Nową przewodniczącą Parlamentu Samorządu Studentów została Joanna Maruszczak, studentka III roku kognitywistki na Wydziale Nauk Społecznych. Na co dzień szachistka, oddany kibic FC Barcelony, i towarzyska bestia. Pochodzi ze Szczecina, jednak od trzech lat jest poznanianką z wyboru. O tym jak widzi Parlament podczas swojej kadencji przeczytacie w rozmowie Jagody Haloszki.
Nie miałaś obaw przed podjęciem decyzji o starcie na przewodniczącą Parlamentu?
Oczywiście, że miałam – milion! Miewałam nawet „momenty schizofrenii”, raz chciałam startować na stanowisko Przewodniczącego PSS, by za chwilę powiedzieć, nie zrobię tego. Było to związane ze świadomością liczby zobowiązań, które wezmę na swoje barki. To było przytłaczające, ale wtedy zdałam sobie sprawę, że parlament to nie tylko jeden człowiek, to zespół, z którym chcę pracować, rozwijać się i walczyć o wspólne dobro.
Jaki jest Twój plan na rozwój Parlamentu?

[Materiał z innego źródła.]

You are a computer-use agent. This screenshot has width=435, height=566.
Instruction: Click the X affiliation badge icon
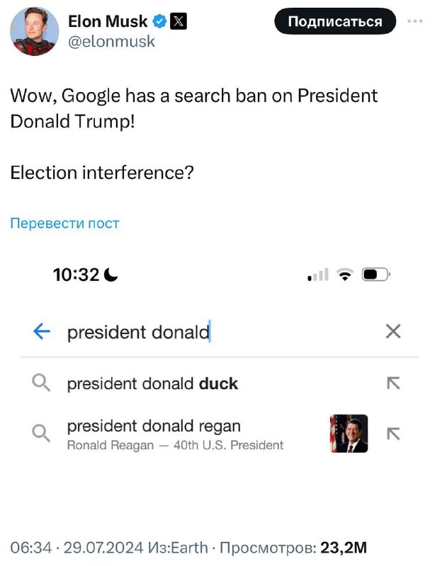pos(179,22)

Mój plan jest zawsze bardzo prosty – działać! Jestem osobą, która nie potrafi siedzieć z założonymi rękami czy opowiadać godzinami, co zrobimy. Ale do rzeczy, plan na rozwój? Wszystko zależy, co w tym kontekście oznacza słowo „Parlament”. Dla mnie Parlament to ludzie. Bez nich nasza organizacja nie miałaby racji bytu, nie mogłaby działać, nie miałby, kto pracować. Główny cel kadencji to poprawa wizerunku, więc planujemy pokazać studentom, po co jest parlament oraz co robimy. Chciałabym stworzyć miejsce do rozwoju, zarówno nowym, jak i doświadczonym samorządowcom. Planuje co najmniej jedno szkolenie w miesiącu, aby przekazywać wiedzę teoretyczną, którą następnie będziemy mogli wykorzystywać przy naszych inicjatywach.